--- Information shown ---

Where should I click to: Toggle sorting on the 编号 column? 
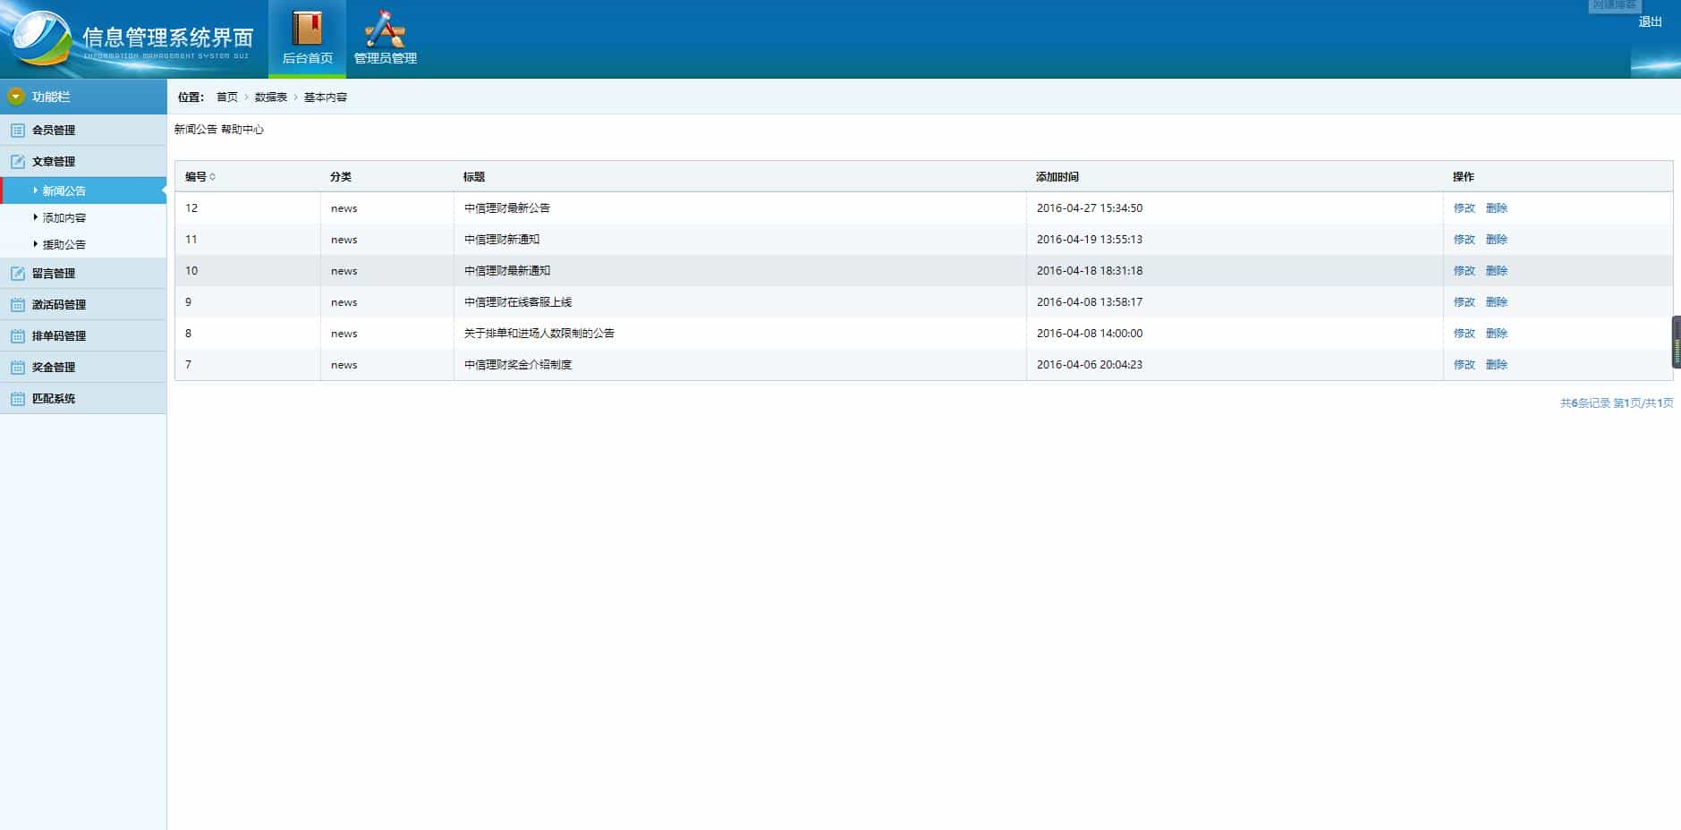pyautogui.click(x=199, y=177)
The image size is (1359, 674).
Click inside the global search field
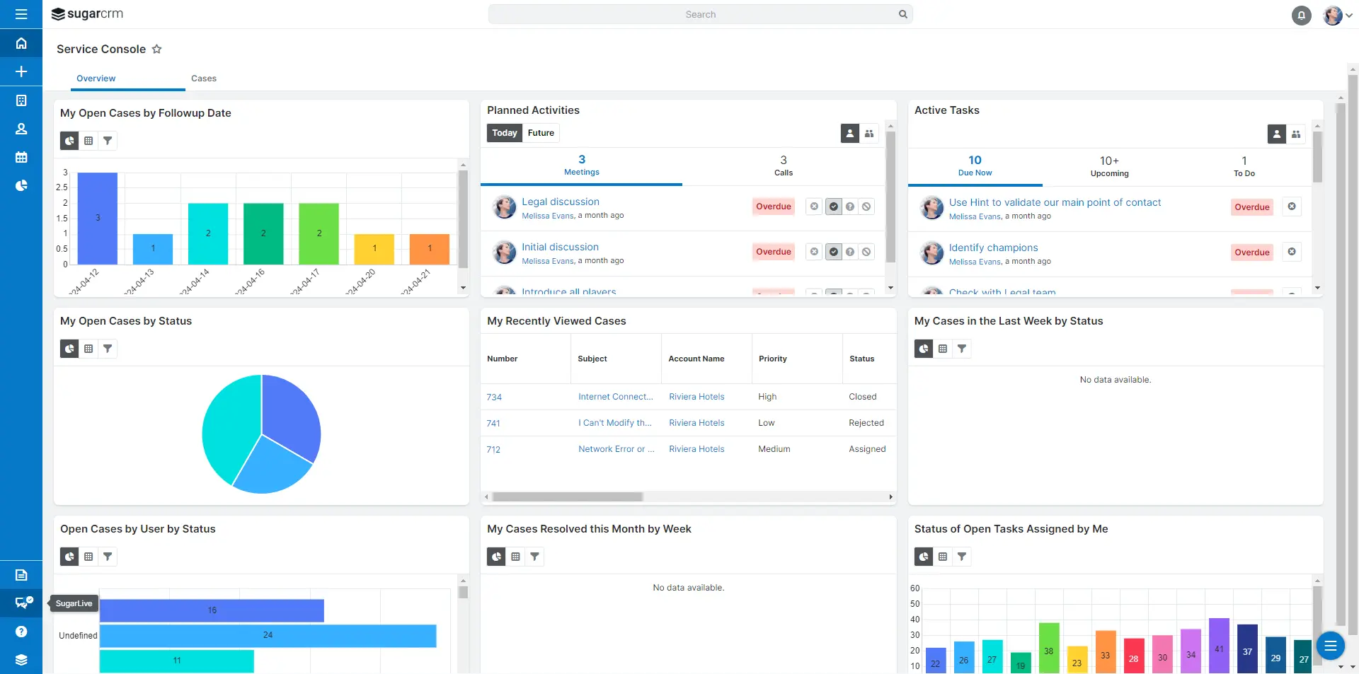[x=701, y=14]
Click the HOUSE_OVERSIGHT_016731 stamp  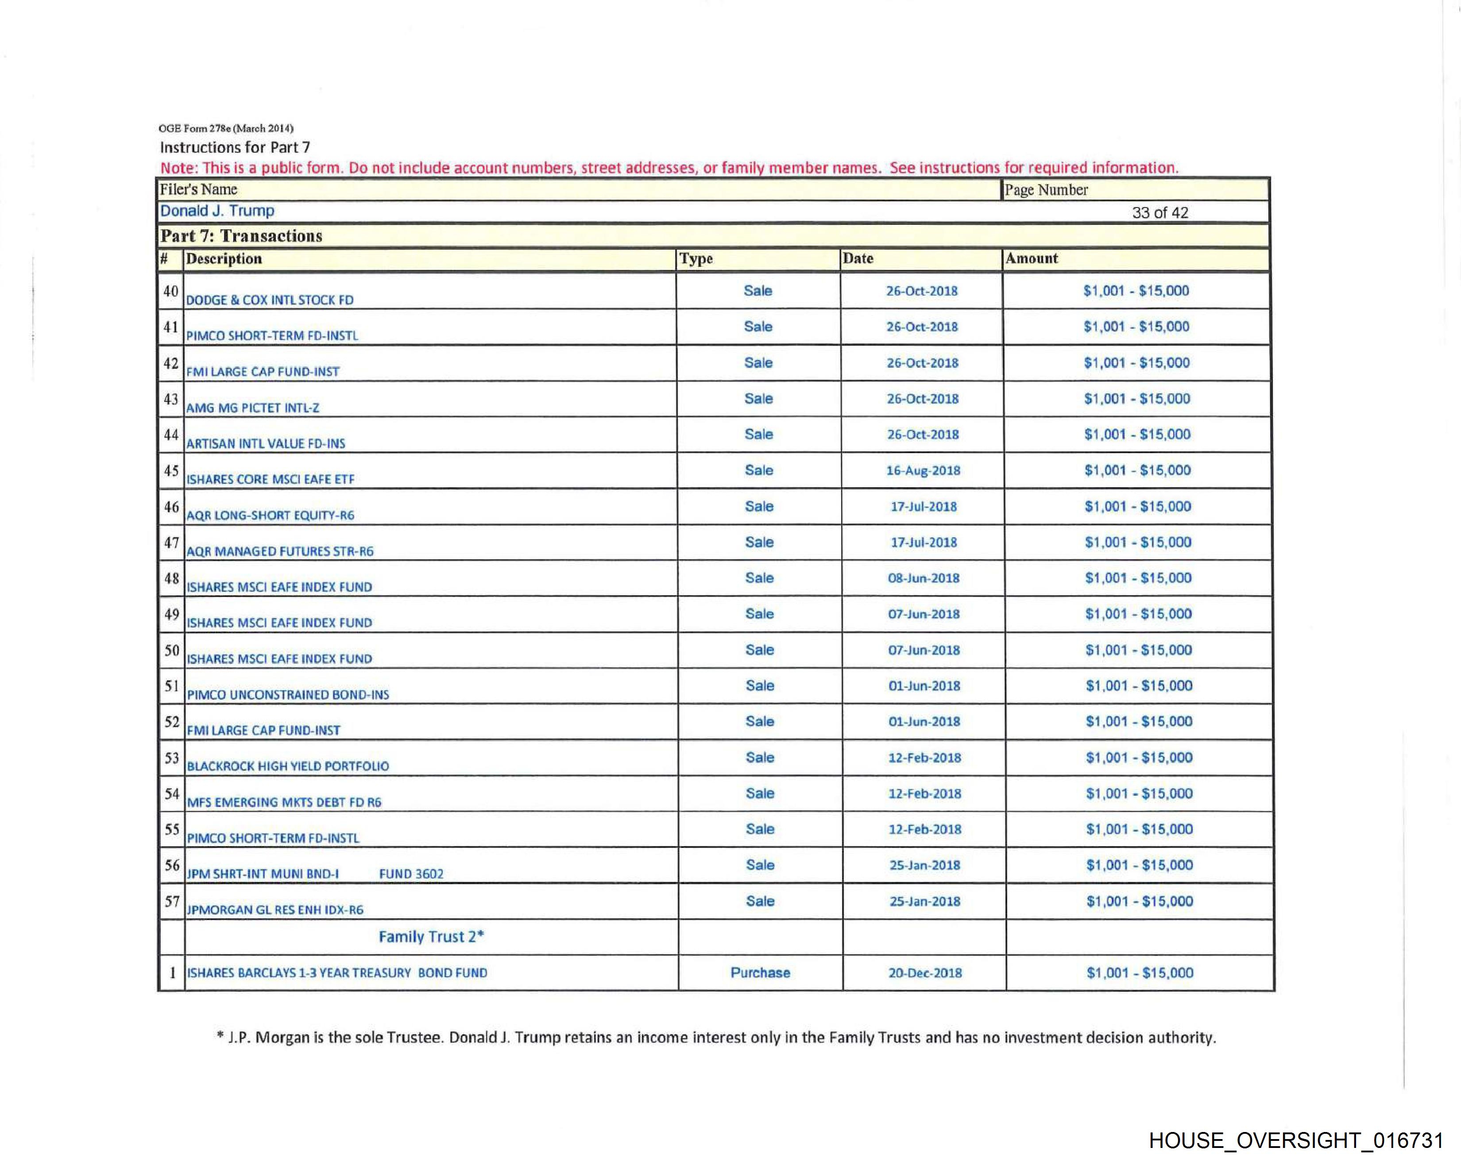coord(1296,1141)
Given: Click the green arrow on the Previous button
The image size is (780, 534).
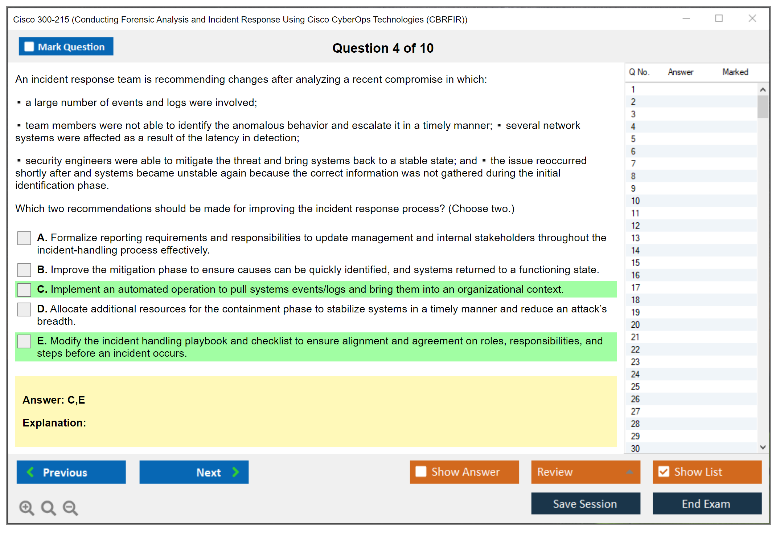Looking at the screenshot, I should click(x=30, y=472).
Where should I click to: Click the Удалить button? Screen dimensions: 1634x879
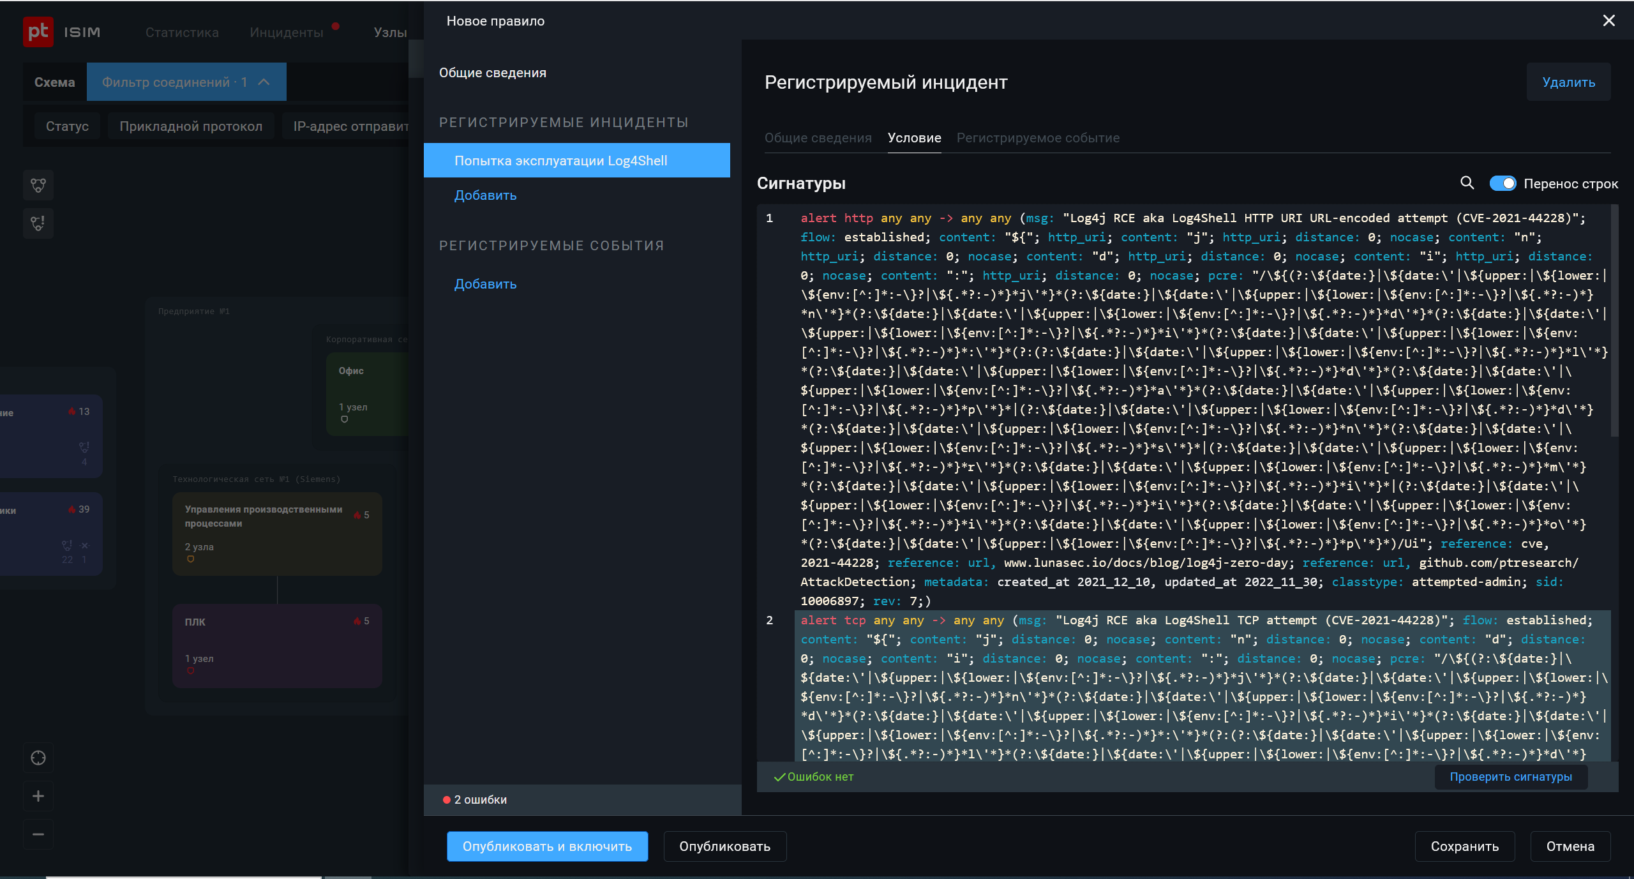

---

## Work instruction:
Write out exactly, please, the lines that start at the one containing "The image size is (780, 534)." and run through the final line of the entries, both included, leaving pictures out.

## Task output:
The image size is (780, 534).
Looking at the screenshot, I should click(x=30, y=472).
Where should I click to: Click the Удалить button? Screen dimensions: 1634x879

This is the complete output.